Germania: dietro il feretro, un laico

In Germania è sempre più frequente assistere e partecipare a funerali della Chiesa cattolica senza alcun sacerdote o diacono al seguito del feretro. Il fenomeno della diminuzione dei preti e dei religiosi rende il numero delle parrocchie prive di pastori in costante crescita. Ma i vescovi possono istruire in situazioni particolari donne e uomini per assumere la responsabilità del servizio funebre, dopo una preparazione teologica, liturgica e pastorale adeguata. Si tratta sempre di persone conosciute all’interno delle comunità locali, che abbiano svolto attività pastorale e di volontariato attivo. L’esperienza è molto differenziata tra le varie diocesi tedesche, sia per il numero dei sacerdoti in servizio, sia per la presenza sempre maggiore di laici formati che si occupano della vita delle comunità. Il fenomeno, che non è una eccezione liturgica, rientra nell’ambito della pastorale dei laici, confermata sia dalla Congregazione per il clero, sia dalla Congregazione per il culto divino e la disciplina dei sacramenti. In molte diocesi tedesche la scelta è orientata per volontari del servizio funebre a tempo, ma non è rara l’esperienza full-time. Nella scelta di operare in un settore così delicato e particolare rientra certamente l’aspetto teologico: si tratta della settima Opera della misericordia, un compito della comunità cristiana, che vive il momento del conforto del lutto e dell’inumazione dei defunti in modo speciale.

Compito delicato. Ludger Weijers è stato uno dei sei partecipanti del corso organizzato dalla diocesi di Essen a partire dal settembre 2014. Il corso è stato articolato per offrire una formazione liturgica e teologica, sulle tecniche omiletiche e l’approccio psicologico e compassionevole con i parenti dei defunti.«Ognuno di noi aveva un prete come guida, accompagnandoci per la preparazione al funerale e alla gestione del lutto»,spiega Weijers, che è anche presidente del consiglio comunale di Gladbeck-Rentfort, piccola cittadina della Ruhr. «Il confronto con il dolore è stato anche praticato intensamente nei corsi con gli altri partecipanti», precisa il volontario, che per molti anni ha lavorato in ospedale. La morte e il dolore li ha vissuti in prima persona.

«Ho alle spalle molte esperienze personali di lutto»,dice Weijers.

Nonni, genitori e fratelli sono morti, ma anche la moglie e il figlio maggiore, e, dichiara, «posso ancora oggi piangere per la  morte di mia moglie», ma l’approccio con i funerali di sconosciuti è ben altra cosa, perché, come aveva imparato facendo l’infermiere, «è difficile aver sempre compassione». L’attività dei volontari per i funerali cattolici porterà ad un cambio drastico dell’idea del servizio funebre: mancando la celebrazione eucaristica, l’accompagnamento avviene verso la tomba, ma anche con la preparazione dell’addio al defunto. Non si parla però di laici consacrati «ministri del funerale», bensì di volontari della comunità che divengono agenti pastorali nell’assumersi tale compito.

• **Dati forniti**
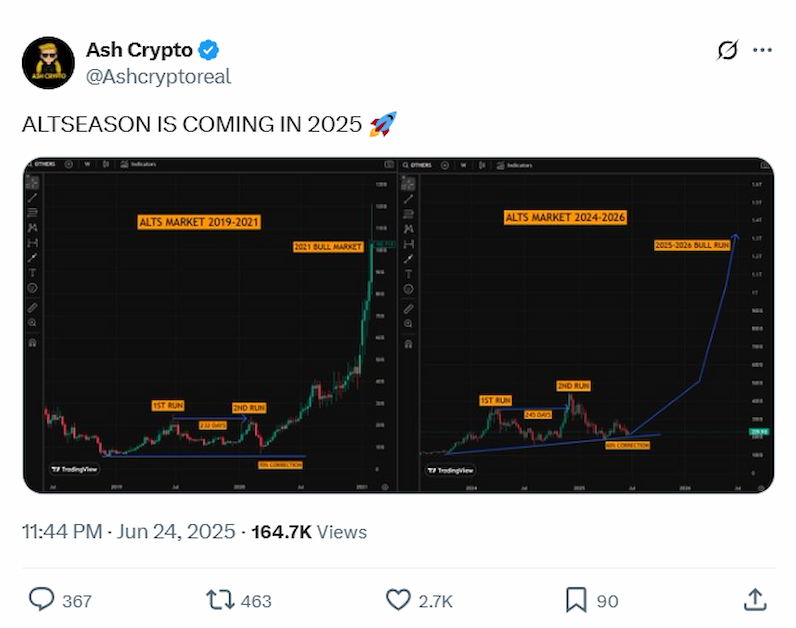The image size is (796, 628).
Task: Open the share upload icon
Action: (755, 600)
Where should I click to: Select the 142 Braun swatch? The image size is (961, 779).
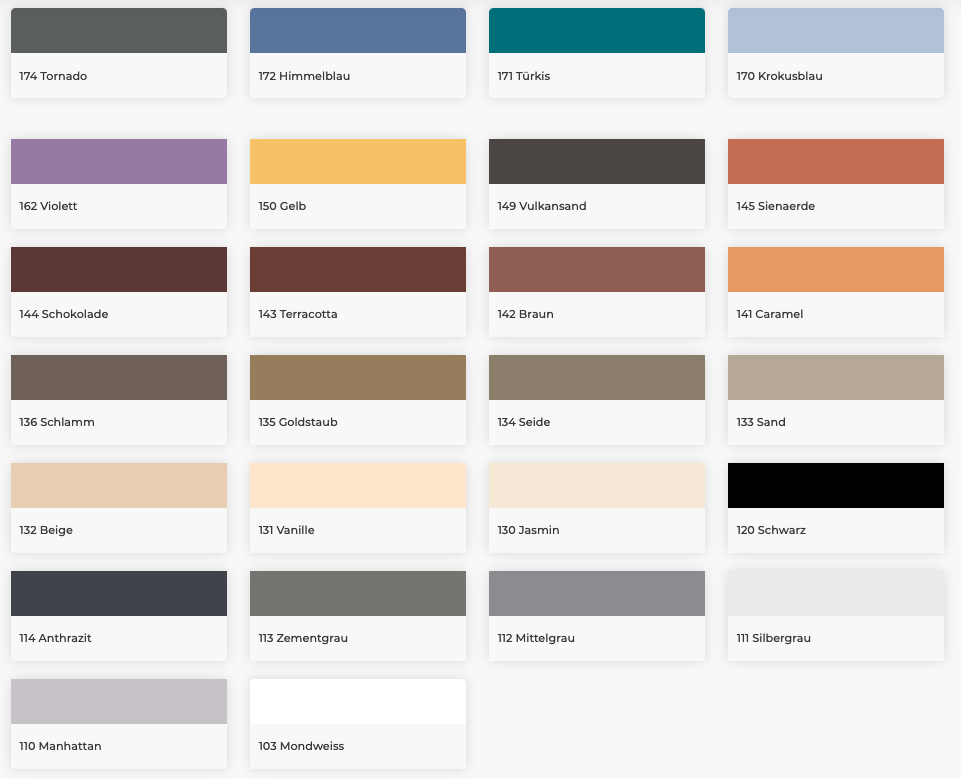(x=596, y=269)
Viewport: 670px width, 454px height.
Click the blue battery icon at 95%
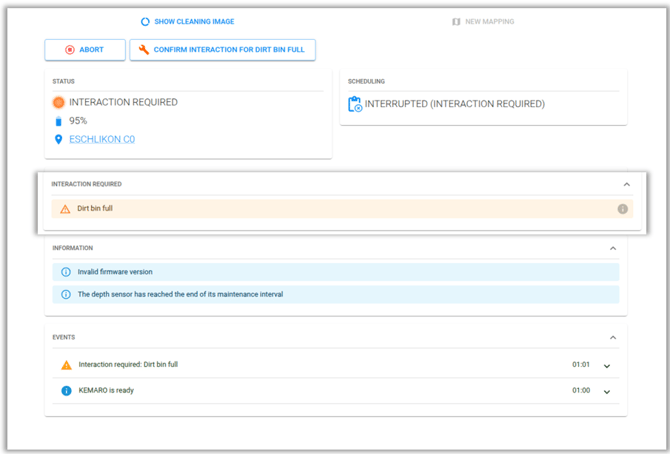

• **Lavoro richiesto**
A) Stabilisci se ciascuna affermazione concorda con il testo sui funerali in Germania, rispondendo sì o no e citando le parole decisive del testo: (i) il corso della diocesi di Essen contava sei partecipanti; (ii) prima di questo incarico Weijers ha lavorato per molti anni come insegnante; (iii) i volontari vengono consacrati come «ministri del funerale».
B) Disponi in una lista numerata tutte le righe dell'elenco di dati, tralasciando le righe vuote e omettendo le immagini.

• **Risposte per compito**
A)
(i) Sì: «Ludger Weijers è stato uno dei sei partecipanti del corso organizzato dalla diocesi di Essen a partire dal settembre 2014.»
(ii) No: «per molti anni ha lavorato in ospedale».
(iii) No: «Non si parla però di laici consacrati «ministri del funerale», bensì di volontari della comunità che divengono agenti pastorali nell’assumersi tale compito.»

B)
1. The image size is (796, 628).
2. Task: Open the share upload icon
3. Action: (755, 600)
4. Where should I click to: Select the 142 Braun swatch? The image size is (961, 779).
5. (x=596, y=269)
6. Viewport: 670px width, 454px height.
7. Click the blue battery icon at 95%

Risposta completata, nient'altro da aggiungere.